Conversely, impairment of €68 million was recognised on certain specific Energy Services assets (contracts, customer relations, goodwill).

Framatome (Goodwill and tangible and intangible assets: €4,342 million – see note 4.1.1)

The recoverable value of Framatome is determined on the basis of a 10 - year business plan and a terminal value. This business plan is sensitive to assumptions concerning the completion of major construction projects that are incorporated into the reactor scenario, and market share assumptions concerning services to the installed base and fuel deliveries to customers’ reactors. The reference scenario includes expansion of the EPR2 programme in France and realisation of the Sizewell C project in the United Kingdom, and also other EPR project opportunities in India or elsewhere. The WACC used to discount future cash flows is weighted according to Framatome’s different businesses and their risk profiles. The headroom indicated by the impairment test on goodwill remains very significant (€1,448 million) although lower than at 31 December 2021, principally due to the increase of over 100bp in the WACC (from 5.9% to 7%), partly mitigated by the rise in the long-term growth rate (to 1.5%) in line with inflation.

Sensitivity analyses were conducted using a 50bp increase in WACC, or with a 0% growth rate to infinity. The test conclusions were not affected.

Framatome’s intangible assets recognised after its acquisition (technologies, including the EPR, which are depreciated over an average 15 to 20 years; customer relations amortised over an average period of 11 years; and the brand) were tested, and no risk of impairment was identified.

EDF Renewables (Goodwill and tangible and intangible assets: €11,782 million – see note 4.1.1)

EDF Renewables’ assets mainly consist of CGUs that benefit from Power Purchase Agreements (PPAs) providing contractually defined revenues over most of the assets’ useful lives, and consequently have low market risk exposure.

In 2021, impairment of €(54) million was recognised in respect of various CGUs of EDF Renewables.

Following impairment tests performed at 30 June 2022, impairment was booked in respect of wind farms in Texas (€(60) million on 1 fully consolidated plant, and €(134) million on 3 plants accounted for by the equity method) due to congestion on the transmission networks following recent expansion in renewable energies, with a significant and durable impact on projected sales. This impairment was updated at 31  December 2022 (notably for exchange rate adjustment) and amounts to €(62) million, and €(139) million on investments accounted for by the equity method (see note 12.3).

Furthermore, after the Federal Electricity Commission decided to cancel a PPA, impairment of €(37)  million was previously booked on a wind farm under construction in Mexico (€(39) million at 31 December 2022).

Other impairment totalling €(28) million was recognised on specific assets in France and the United States, notably concerning a wind farm in the United States that is likely to be sold for a price below the value of the assets.

Dalkia (Goodwill and tangible and intangible assets: €2,990 million – see note 4.1.1)

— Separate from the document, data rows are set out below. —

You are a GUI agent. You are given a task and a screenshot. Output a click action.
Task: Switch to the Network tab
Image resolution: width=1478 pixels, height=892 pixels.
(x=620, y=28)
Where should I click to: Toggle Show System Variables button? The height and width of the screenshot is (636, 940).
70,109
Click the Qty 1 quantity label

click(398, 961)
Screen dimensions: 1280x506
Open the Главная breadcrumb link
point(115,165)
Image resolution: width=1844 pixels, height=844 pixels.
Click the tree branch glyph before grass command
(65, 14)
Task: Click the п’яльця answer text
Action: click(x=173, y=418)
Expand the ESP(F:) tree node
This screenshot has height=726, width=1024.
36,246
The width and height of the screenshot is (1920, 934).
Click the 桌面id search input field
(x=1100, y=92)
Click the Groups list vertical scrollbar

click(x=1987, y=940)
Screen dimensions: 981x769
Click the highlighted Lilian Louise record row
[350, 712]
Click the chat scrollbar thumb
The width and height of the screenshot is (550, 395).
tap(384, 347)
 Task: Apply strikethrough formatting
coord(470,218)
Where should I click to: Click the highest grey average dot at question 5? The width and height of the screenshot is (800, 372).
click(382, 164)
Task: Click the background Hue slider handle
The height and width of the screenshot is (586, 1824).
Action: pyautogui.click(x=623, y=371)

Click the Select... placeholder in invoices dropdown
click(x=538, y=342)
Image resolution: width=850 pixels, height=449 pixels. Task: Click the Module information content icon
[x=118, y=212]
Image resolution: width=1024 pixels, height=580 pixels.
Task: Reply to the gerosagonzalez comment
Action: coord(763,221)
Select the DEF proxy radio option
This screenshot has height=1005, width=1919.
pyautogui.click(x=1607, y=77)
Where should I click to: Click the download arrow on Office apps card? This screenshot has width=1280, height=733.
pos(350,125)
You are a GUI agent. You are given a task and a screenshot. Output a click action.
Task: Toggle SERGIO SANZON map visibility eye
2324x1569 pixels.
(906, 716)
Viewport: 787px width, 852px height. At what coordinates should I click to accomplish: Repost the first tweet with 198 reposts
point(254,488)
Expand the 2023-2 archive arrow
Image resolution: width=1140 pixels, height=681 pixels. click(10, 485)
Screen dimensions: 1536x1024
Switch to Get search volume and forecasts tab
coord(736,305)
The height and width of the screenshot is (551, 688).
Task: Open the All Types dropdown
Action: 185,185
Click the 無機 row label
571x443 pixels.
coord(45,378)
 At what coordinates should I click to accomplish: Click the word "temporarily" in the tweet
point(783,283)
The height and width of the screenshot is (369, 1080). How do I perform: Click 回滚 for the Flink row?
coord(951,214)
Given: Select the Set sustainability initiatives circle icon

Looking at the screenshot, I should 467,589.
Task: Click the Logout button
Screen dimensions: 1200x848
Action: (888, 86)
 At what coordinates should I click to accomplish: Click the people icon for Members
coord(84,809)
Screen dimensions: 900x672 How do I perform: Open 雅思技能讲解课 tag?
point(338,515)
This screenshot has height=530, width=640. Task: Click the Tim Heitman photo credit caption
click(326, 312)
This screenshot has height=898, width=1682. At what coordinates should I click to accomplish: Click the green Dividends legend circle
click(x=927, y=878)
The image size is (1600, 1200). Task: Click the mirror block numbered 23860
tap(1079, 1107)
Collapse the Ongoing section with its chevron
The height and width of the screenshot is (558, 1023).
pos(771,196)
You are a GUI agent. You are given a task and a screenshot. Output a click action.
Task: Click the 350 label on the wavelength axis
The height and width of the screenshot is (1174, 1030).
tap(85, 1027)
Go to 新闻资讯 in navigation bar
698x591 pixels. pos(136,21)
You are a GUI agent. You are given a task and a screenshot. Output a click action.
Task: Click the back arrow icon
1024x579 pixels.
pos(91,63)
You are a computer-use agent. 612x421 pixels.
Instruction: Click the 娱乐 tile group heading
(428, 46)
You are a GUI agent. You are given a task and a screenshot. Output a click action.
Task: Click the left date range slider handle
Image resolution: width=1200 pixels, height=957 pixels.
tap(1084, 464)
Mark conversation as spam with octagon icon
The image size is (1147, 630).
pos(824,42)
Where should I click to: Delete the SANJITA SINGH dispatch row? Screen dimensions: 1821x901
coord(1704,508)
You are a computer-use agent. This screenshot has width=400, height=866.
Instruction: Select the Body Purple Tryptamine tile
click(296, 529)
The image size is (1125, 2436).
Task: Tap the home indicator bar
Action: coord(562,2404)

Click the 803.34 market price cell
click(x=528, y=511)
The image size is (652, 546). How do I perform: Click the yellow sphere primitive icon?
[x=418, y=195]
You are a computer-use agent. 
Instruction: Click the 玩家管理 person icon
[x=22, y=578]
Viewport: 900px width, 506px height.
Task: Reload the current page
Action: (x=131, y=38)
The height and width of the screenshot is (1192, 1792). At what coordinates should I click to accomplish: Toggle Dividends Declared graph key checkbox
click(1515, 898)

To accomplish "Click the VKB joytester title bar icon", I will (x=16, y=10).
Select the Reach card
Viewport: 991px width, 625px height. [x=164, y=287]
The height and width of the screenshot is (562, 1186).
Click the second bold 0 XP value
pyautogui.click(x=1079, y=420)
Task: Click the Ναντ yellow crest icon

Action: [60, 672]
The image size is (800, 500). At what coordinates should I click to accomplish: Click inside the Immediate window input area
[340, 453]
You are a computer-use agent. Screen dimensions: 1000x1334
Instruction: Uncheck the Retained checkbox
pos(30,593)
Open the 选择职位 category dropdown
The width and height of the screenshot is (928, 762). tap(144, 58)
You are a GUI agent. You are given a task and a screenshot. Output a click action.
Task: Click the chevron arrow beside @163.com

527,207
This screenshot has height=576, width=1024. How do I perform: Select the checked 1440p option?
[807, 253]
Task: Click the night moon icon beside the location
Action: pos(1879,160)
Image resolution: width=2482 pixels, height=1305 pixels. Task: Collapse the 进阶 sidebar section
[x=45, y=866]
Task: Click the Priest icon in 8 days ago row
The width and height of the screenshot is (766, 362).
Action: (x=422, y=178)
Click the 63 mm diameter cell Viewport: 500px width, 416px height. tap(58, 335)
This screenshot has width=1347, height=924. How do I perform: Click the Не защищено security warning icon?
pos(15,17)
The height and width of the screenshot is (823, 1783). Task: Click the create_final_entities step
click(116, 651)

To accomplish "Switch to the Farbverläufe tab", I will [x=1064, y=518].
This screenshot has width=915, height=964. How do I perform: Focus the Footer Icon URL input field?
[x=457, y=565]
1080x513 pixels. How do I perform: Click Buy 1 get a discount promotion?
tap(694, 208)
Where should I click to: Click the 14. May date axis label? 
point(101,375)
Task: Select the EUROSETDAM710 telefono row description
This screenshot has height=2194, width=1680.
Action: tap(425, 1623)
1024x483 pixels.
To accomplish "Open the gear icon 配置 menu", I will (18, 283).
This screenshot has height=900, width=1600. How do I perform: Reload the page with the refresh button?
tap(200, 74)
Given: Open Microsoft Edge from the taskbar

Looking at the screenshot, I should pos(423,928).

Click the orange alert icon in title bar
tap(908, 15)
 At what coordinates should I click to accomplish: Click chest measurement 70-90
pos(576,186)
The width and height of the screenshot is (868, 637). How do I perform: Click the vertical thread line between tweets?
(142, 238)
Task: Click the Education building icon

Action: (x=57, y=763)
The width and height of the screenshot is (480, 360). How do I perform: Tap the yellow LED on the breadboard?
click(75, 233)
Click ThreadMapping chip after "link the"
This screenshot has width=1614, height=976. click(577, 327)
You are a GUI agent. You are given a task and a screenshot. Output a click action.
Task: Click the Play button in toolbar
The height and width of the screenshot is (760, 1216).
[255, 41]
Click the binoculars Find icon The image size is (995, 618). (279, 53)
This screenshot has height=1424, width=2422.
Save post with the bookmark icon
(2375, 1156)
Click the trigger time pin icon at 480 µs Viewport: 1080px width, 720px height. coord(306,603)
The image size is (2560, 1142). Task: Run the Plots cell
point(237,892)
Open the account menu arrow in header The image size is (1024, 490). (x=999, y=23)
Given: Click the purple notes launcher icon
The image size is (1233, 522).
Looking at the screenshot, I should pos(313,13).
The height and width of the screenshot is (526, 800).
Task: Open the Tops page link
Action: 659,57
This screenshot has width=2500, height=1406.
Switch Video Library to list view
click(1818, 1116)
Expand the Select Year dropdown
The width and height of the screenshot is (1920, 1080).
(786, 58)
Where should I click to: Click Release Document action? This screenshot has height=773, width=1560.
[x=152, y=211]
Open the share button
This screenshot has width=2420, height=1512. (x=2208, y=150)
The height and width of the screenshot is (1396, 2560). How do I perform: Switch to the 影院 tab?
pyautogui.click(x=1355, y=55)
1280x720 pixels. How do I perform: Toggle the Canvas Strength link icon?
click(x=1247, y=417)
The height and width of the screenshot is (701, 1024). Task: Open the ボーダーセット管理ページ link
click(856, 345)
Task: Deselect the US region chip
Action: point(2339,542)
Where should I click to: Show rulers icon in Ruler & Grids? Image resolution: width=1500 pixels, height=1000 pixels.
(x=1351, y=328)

At 31 December 2022, Dalkia’s goodwill amounts to €643 million, principally resulting from acquisition of the Dalkia group in France under the agreement of 25 March 2014 with Veolia Environnement.

The recoverable value of the Dalkia group is based on future cash flows projected over a medium-term horizon, and a terminal value that represents cash flow projections to infinity. The test update at 31 December 2022 found that the recoverable value had decreased, principally due to the 100bp increase in the WACC (from 4.2% to 5.2%), which was partly mitigated by an increase in the long-term growth rate (to 1.9%) in line with inflation. Sensitivity analyses of these two key parameters, increasing the WACC by 50bp and reducing the growth rate by 30bp, did not identify any risk of impairment.